_Your instructions_:
Beginning with the line where "How do I perform: Click" appears, set down each line exactly until the records below end, and omit the pictures.

---- Provided material

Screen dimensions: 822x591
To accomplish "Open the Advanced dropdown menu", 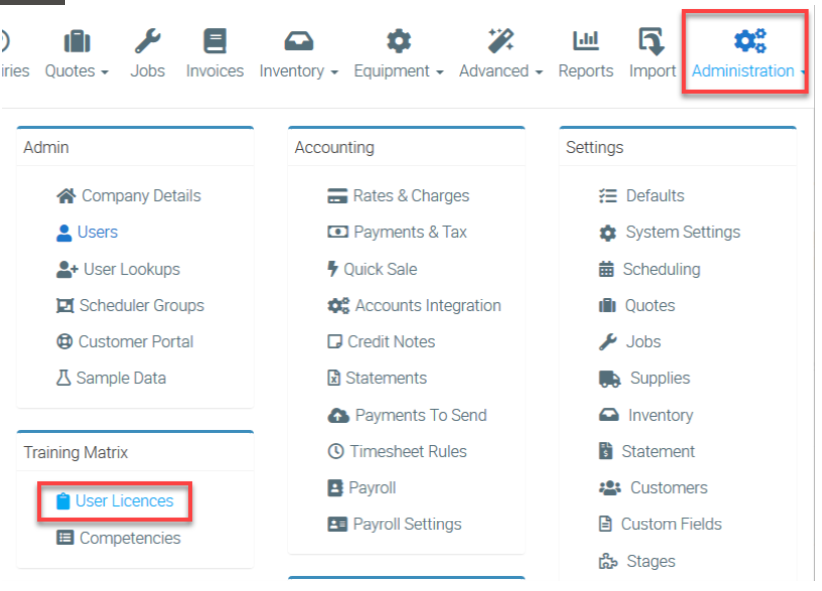I will pos(500,71).
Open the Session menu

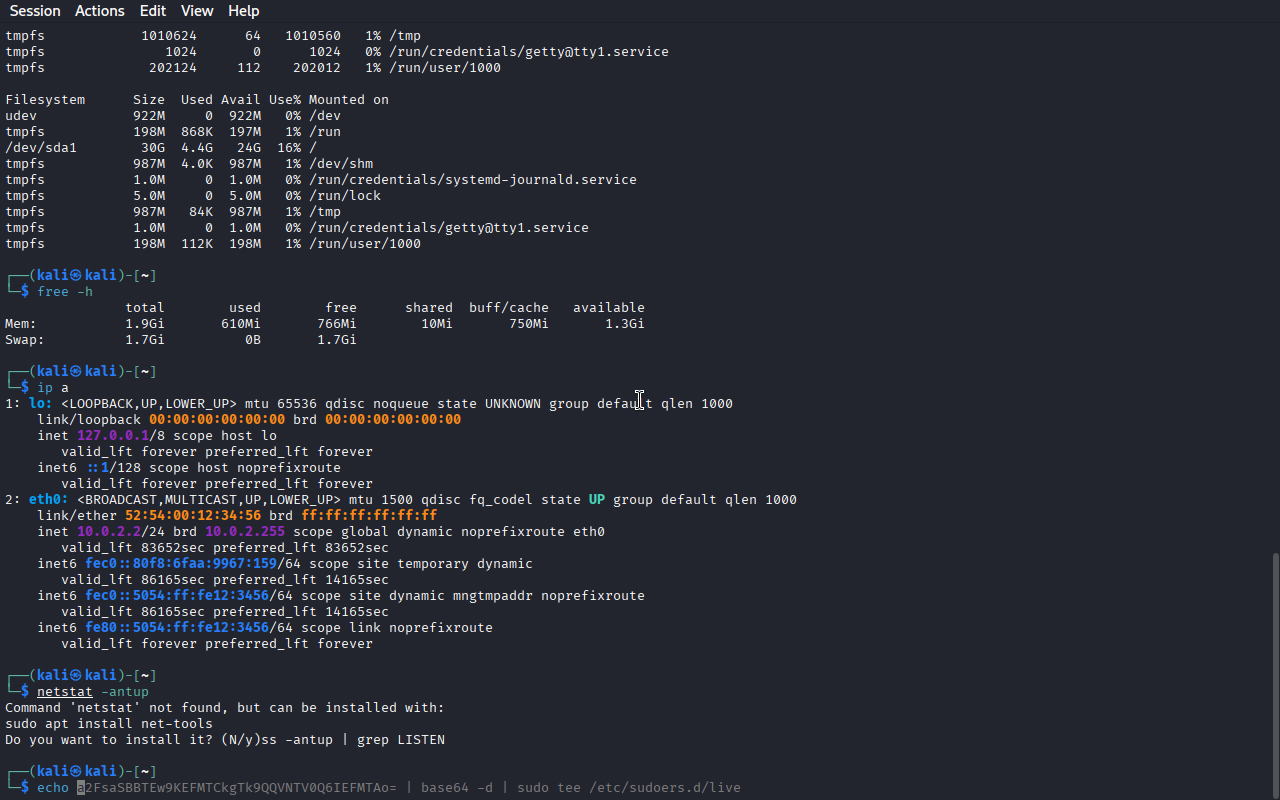(35, 11)
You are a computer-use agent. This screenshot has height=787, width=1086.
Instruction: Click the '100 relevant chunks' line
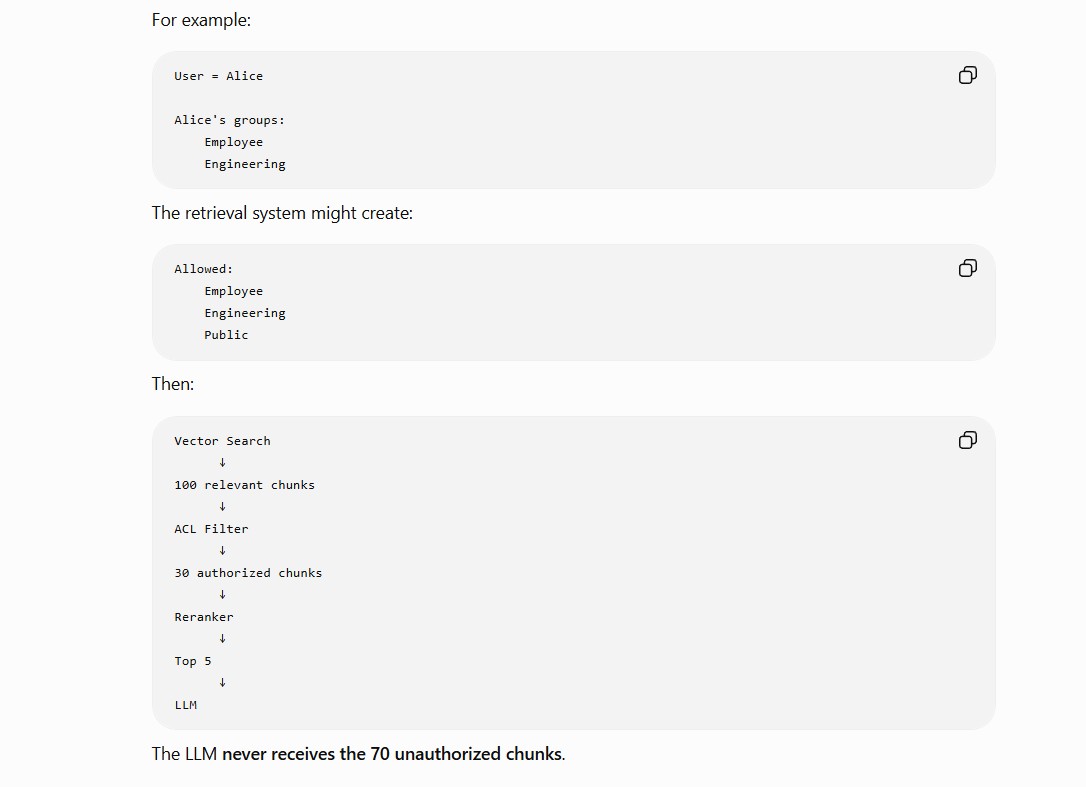244,485
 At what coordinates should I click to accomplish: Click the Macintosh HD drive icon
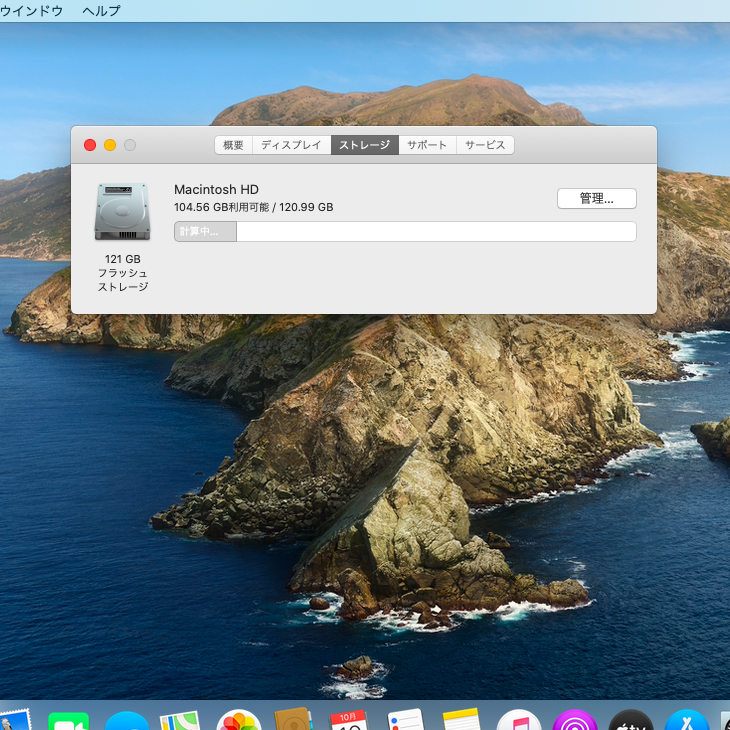coord(122,211)
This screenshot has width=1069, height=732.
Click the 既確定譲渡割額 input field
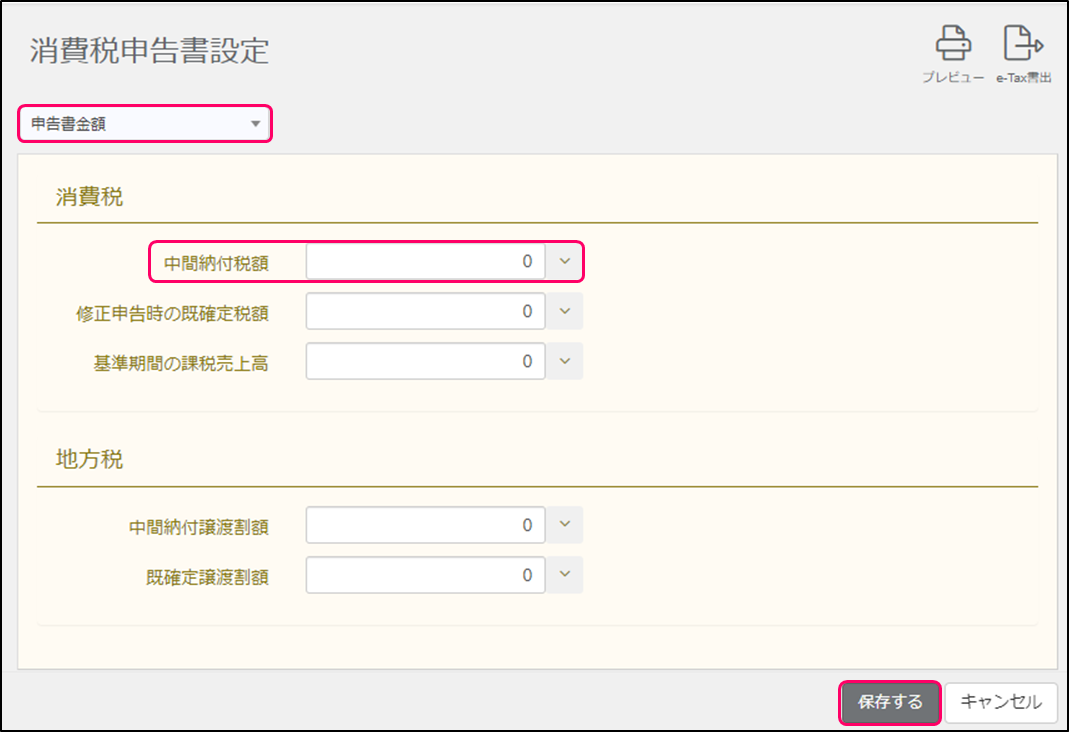coord(426,575)
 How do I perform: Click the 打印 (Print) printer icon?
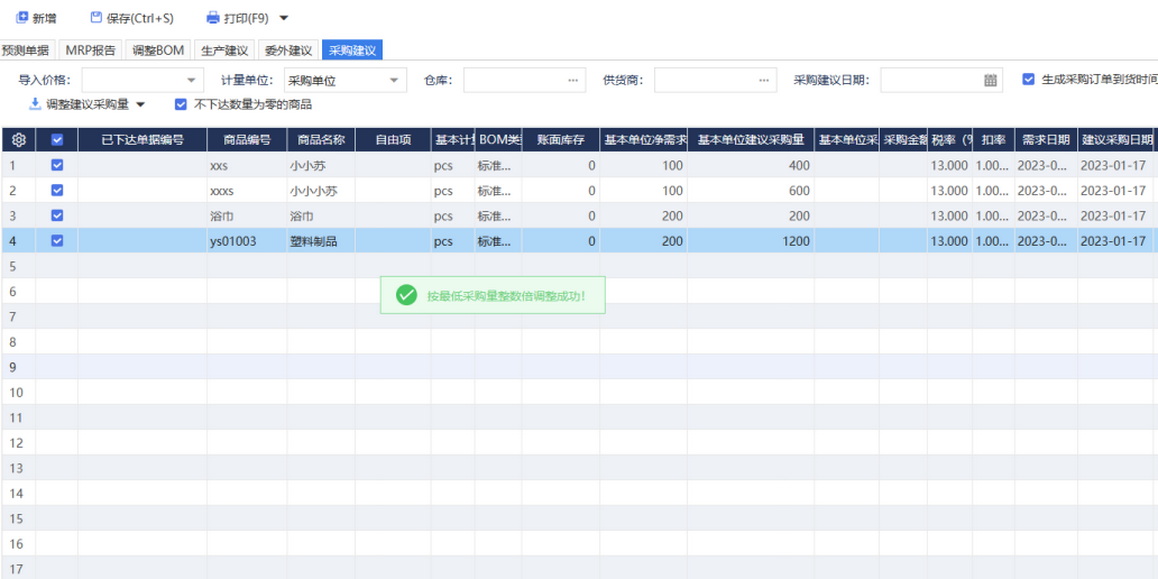point(212,18)
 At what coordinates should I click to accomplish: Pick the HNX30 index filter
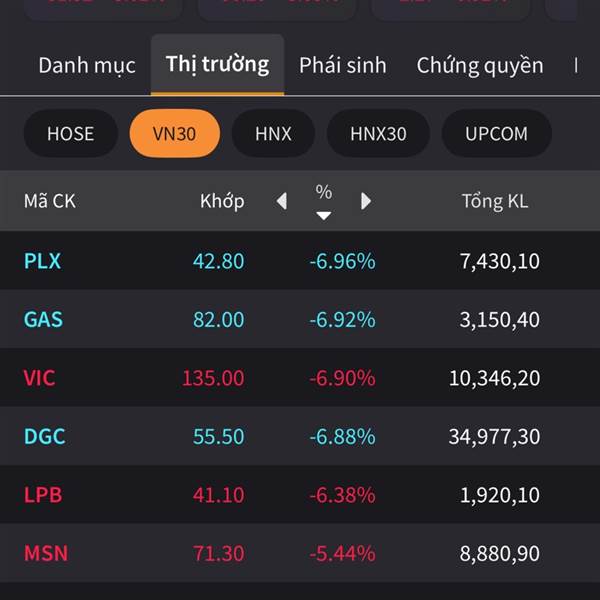click(x=378, y=134)
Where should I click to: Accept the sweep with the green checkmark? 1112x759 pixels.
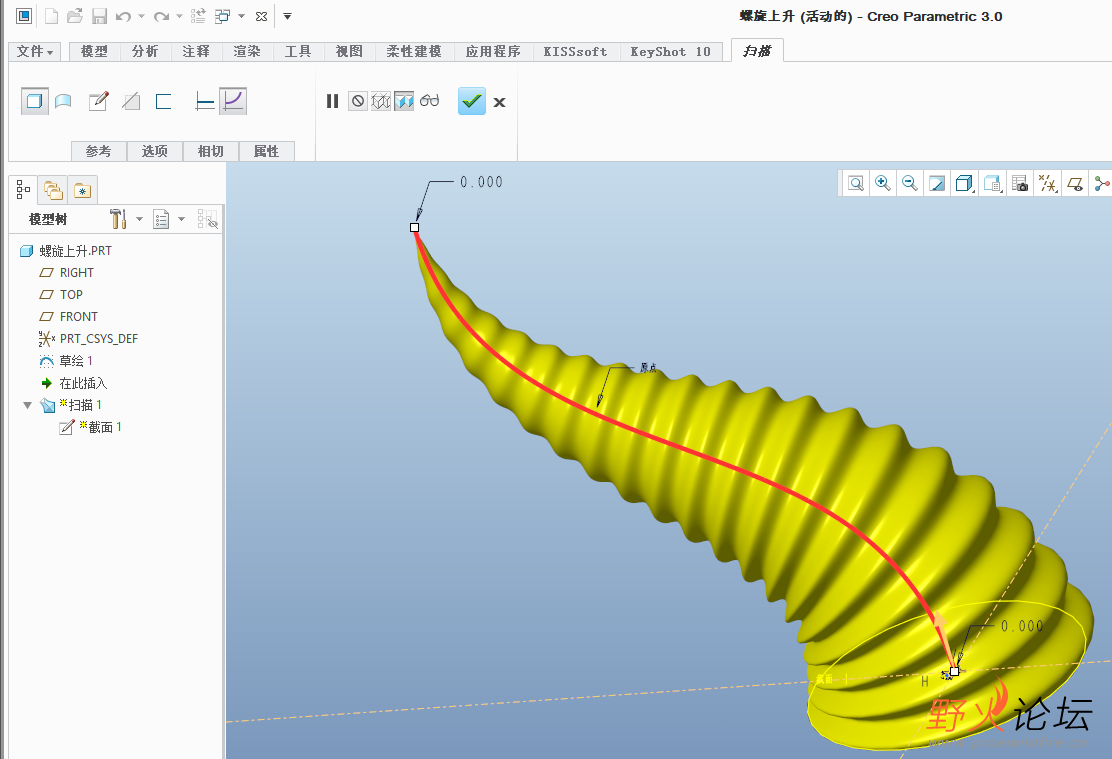click(x=472, y=101)
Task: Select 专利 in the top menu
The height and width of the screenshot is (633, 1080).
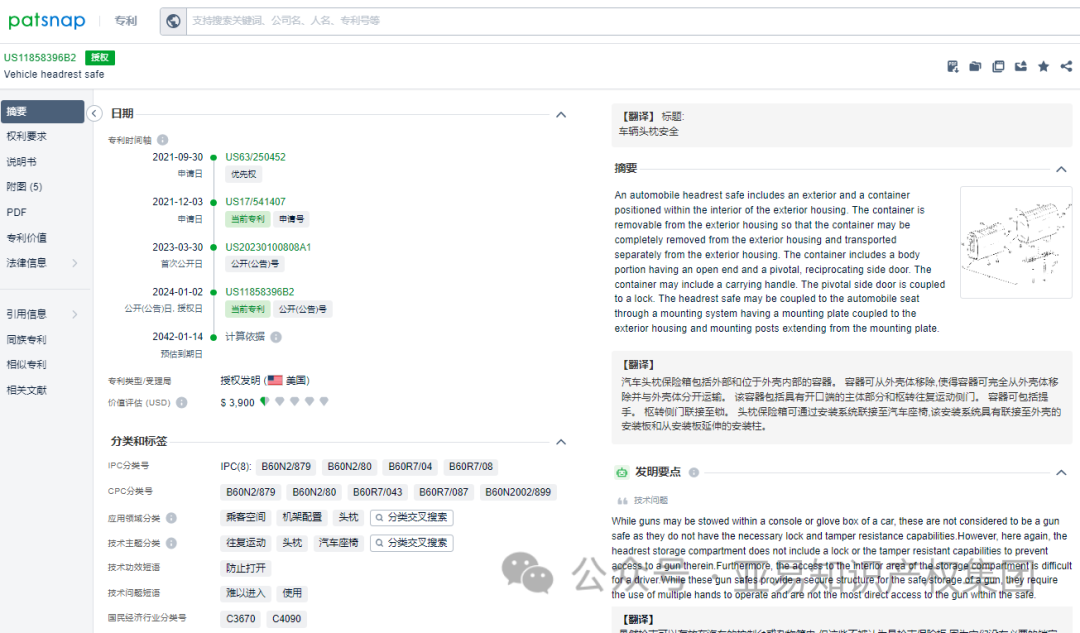Action: tap(125, 20)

--------

_Output of the task_:
 How do I perform: Click the 打印 (Print) printer icon?
point(212,18)
 At what coordinates should I click to accomplish: Pick the HNX30 index filter
click(x=378, y=134)
Where should I click to: Accept the sweep with the green checkmark? 1112x759 pixels.
click(x=472, y=101)
Task: Select 专利 in the top menu
The height and width of the screenshot is (633, 1080).
Action: tap(125, 20)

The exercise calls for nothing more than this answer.